Dès juillet 2016, le taux d'intérêt maximal pour les crédits à la consommation passera de 15 à 10% pour les crédits au comptant et à 12% pour les cartes de crédit, a annoncé le Conseil fédéral.

Simonetta Sommaruga veut réduire ainsi l'endettement de certains Suisses.
Simonetta Sommaruga veut réduire ainsi l'endettement de certains Suisses.
Keystone

Le taux d'intérêt maximal pour les crédits à la consommation sera abaissé dès le 1er juillet 2016. Il passe de 15 à 10% pour les crédits au comptant et à 12% pour les cartes de crédit. Le Conseil fédéral a modifié vendredi une ordonnance en ce sens.

L'adaptation vise à établir un équilibre entre la prévention de l«endettement et les intérêts des instituts de crédit d«autre part, a expliqué devant les médias la présidente de la Confédération Simonetta Sommaruga.

De nombreux consommateurs n'arrivent pas à rembourser leurs crédits. Résultat, ils s'endettent, n'arrivent plus à payer leurs impôts, leurs loyers ou leurs biens de consommation quotidiens.
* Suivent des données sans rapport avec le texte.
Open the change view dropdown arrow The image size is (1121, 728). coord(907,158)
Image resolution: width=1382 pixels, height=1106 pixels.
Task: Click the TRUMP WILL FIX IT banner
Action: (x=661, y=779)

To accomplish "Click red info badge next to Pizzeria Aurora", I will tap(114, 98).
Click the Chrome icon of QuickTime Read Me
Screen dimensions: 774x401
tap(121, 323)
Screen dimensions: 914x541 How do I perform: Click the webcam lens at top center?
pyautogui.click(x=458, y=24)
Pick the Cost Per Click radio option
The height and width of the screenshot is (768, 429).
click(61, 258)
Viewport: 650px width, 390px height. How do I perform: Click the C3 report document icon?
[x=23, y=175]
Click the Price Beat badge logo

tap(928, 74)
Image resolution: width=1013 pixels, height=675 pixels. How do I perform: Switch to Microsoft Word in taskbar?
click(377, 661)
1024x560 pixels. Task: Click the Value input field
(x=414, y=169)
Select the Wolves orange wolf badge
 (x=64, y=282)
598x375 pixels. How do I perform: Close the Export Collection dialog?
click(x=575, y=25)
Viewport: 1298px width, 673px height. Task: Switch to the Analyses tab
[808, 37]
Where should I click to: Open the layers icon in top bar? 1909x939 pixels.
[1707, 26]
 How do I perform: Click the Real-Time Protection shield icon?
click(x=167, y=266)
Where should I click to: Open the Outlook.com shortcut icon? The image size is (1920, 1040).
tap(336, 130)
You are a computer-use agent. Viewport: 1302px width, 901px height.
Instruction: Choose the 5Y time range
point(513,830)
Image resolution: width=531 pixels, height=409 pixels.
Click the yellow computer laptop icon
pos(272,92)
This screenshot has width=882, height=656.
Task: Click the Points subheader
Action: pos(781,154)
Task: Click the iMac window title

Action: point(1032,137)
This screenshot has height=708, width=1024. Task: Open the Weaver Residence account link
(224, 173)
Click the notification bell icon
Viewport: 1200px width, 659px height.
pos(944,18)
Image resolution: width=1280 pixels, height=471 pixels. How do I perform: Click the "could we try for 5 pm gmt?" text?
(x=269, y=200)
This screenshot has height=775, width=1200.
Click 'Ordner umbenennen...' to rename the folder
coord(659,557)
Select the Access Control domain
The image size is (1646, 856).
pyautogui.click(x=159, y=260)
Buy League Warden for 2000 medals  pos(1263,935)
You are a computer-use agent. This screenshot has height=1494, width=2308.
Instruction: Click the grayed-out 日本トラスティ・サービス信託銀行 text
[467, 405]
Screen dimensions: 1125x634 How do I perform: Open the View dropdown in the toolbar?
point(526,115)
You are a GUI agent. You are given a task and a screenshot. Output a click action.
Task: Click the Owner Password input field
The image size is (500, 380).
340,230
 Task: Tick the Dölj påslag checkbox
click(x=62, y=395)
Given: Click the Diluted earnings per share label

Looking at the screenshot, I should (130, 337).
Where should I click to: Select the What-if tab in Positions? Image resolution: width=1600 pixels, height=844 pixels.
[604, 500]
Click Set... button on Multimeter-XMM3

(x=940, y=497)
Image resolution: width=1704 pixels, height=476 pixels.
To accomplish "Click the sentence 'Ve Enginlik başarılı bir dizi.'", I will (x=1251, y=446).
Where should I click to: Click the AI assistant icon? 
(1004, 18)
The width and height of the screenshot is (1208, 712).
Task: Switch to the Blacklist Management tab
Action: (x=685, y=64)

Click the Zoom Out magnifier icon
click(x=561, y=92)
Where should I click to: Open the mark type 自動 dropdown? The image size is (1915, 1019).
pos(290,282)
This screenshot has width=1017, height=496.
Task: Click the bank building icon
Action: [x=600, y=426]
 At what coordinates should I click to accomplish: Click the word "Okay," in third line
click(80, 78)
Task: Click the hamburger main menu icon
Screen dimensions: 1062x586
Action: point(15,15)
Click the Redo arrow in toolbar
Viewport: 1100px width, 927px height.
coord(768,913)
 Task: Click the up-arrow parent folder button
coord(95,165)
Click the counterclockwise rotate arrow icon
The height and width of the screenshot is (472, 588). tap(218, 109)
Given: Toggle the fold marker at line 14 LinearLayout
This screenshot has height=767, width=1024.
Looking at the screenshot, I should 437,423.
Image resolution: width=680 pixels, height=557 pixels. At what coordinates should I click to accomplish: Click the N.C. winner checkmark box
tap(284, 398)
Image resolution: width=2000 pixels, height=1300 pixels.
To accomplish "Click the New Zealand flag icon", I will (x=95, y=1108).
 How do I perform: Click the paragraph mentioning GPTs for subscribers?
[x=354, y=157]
Au final, c'est la collectivité qui prend en charge ces coûts.

Le gouvernement avait fixé le taux maximal à 15% en 2003, un seuil à ne pas dépasser, selon le gouvernement. Mais ce taux était clairement trop haut, a commenté la ministre de la justice et police.

Le contexte des dernières années a changé et le niveau général des taux a considérablement reculé, a-t-elle poursuivi. Le gouvernement distingue néanmoins les crédits au comptant et les cartes de crédit, car les premiers génèrent davantage de coûts.

Mécontentement à droite

L'adaptation du mécanisme de calcul a été saluée par la gauche lors de la procédure de consultation. Beaucoup moins en revanche par la droite et les milieux économiques. Le PDC aurait préféré maintenir le taux à 15%, alors que le PLR et l'UDC regrettent que le taux se base sur celui du LIBOR à trois mois, calculé par la Banque nationale.

De manière générale, la droite, - appuyée par les banques, notamment UBS, et d'autres entreprises - regrette que l'Etat s'en mêle, jugeant cette révision contraire à la liberté économique. La Suisse dispose déjà d'une des réglementations en matière de crédit à la consommation les plus strictes d'Europe, «un système qui a fait ses preuves».

Les cantons ont globalement soutenu la réforme même si certains d'entre eux auraient préféré que le taux soit abaissé à 5%. Seul le Tessin craint que ce taux incite à s'endetter plus vu que cela coûtera moins cher et que la révision produise donc un effet contraire au but poursuivi.

Avec la réforme, le taux serait adapté chaque année, ce qui n'a pas été très bien accueilli non plus. D'aucuns jugeaient tous les deux ans suffisants.

Protéger le consommateur

Le taux maximal, fixé dans la loi sur le crédit à la consommation, est un des trois instruments destinés à protéger les consommateurs et à leur éviter le surendettement. Les deux autres sont la surveillance étatique des prix et les règles régissant la lésion et l'usure.

Le taux maximal réduit en outre le danger que des institutions financières encouragées par la possibilité d'une marge de bénéfice accrue n'octroient pas davantage de crédits à risque.